Our mysterious film carries only the French title Wanda l’espione (“Wanda the Spy”)—most likely a title given to it by a distributor. It was probably imported rather than made in Belgium, where the print was discovered. Fortunately there are some clues in the print itself. The lead actress, seated in the foreground, is a famous star, Francesca Bertini. Identifying her makes it almost certain that the film is Italian. But Bertini was a star from 1907 into the 1930s. How can we narrow the dates further?

The film’s style helps. The camera points straight toward the back wall of the set, and the actors seldom move closer to the camera than they are seen here. The editing pace is slow, and the action is staged so that performers enter and exit through a rear doorway. All these stylistic features are typical of European filmmaking of the mid-1910s. Such clues can be followed up by referring to a filmography (a list of films) of Bertini’s career. A plot description of a 1915 film in which she starred, Diana l’affascinatrice (“Diana the Seductress”), matches the action of the unidentified print.

Note that the identification depended on certain assumptions.

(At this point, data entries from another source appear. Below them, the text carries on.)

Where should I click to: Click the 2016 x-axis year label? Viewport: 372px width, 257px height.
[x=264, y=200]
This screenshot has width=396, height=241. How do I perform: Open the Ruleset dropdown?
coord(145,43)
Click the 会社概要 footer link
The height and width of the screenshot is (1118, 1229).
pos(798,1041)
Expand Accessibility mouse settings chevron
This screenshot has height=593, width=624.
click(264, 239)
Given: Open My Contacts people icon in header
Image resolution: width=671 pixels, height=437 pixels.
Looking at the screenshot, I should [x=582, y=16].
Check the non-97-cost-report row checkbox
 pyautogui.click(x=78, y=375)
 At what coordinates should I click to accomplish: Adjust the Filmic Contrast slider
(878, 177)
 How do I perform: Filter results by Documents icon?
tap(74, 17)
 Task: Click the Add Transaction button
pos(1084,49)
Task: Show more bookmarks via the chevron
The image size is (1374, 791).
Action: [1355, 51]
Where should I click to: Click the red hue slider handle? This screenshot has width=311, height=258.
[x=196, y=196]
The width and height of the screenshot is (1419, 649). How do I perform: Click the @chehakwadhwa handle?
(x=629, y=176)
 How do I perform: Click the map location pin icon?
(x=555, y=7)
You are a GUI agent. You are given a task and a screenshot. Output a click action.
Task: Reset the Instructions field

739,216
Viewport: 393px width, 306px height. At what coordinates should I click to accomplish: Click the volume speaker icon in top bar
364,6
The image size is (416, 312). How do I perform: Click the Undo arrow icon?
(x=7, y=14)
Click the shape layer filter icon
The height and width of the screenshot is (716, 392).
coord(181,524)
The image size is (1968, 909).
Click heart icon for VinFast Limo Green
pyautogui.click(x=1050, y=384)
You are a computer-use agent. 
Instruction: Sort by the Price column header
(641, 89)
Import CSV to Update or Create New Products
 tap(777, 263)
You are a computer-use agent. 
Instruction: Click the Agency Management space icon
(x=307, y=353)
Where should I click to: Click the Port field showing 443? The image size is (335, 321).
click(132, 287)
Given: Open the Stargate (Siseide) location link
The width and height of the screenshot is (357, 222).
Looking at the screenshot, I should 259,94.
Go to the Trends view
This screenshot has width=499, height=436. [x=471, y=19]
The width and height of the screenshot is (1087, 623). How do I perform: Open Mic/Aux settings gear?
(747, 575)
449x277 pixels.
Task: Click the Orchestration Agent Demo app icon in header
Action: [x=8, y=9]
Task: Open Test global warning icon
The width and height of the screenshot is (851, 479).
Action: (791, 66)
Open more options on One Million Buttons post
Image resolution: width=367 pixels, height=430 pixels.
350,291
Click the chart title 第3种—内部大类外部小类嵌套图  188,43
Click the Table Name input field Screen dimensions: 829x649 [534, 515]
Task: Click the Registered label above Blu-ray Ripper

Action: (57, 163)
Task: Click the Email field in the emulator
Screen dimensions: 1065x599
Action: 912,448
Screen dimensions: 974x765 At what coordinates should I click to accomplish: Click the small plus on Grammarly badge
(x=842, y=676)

For example, the researcher assumed that it’s extremely unlikely for a modern filmmaker to create a fake 1915 Italian film, just to baffle archivists. (Film historians need not worry about forgeries, as art historians must.) Note, too, that the researcher needed some background knowledge. She had reason to believe that films staged and cut a certain way are characteristic of the mid-1910s, and she recognized a star from other films of the period.

Most historians go beyond identification and tackle broader subject areas. Consider another common situation. An archive holds many films made by the same production company, and it also has numerous filing cabinets bulging with documents concerning that company’s production process. Its collection also includes scripts in various drafts; memos passed among writers, directors, producers, and other staff; and sketches for sets and costumes. This is a rich lode of data—too rich, in fact, for one researcher to tackle. The historian’s problem is now selecting relevant data and salient facts.

What makes a datum relevant or a fact salient is the historian’s research program and its questions. One scholar might be interested in tracing common features of the company’s production process; he might ask something like, “In general, how did this firm typically plan, execute, and market its movies?” Another historian’s research program might concentrate on the films of a certain director who worked for the company. She might ask, “What aspects of visual style distinguish the director’s films?”

Some facts would be central to one program but peripheral to another. The historian interested in the company’s business routines might not particularly care about a daring visual innovation introduced by the director who is the focus of the other historian’s inquiry. In turn, the stylistic historian might be uninterested in how the company’s producers promoted certain stars.

Again, assumptions exert pressure on the researcher’s framing of questions and pursuit of information. The company historian assumes that he can trace general tendencies of production organization, largely because film companies tend to make films by following fairly set routines. The director-centered researcher assumes that her director’s films do have a distinct style. And both historians would mobilize background knowledge, about how companies work and how directors direct, to guide their research.

Historians in any discipline do more than accumulate facts. No facts speak for themselves. Facts are interesting and important only as part of research programs. Facts also help us ask and answer questions.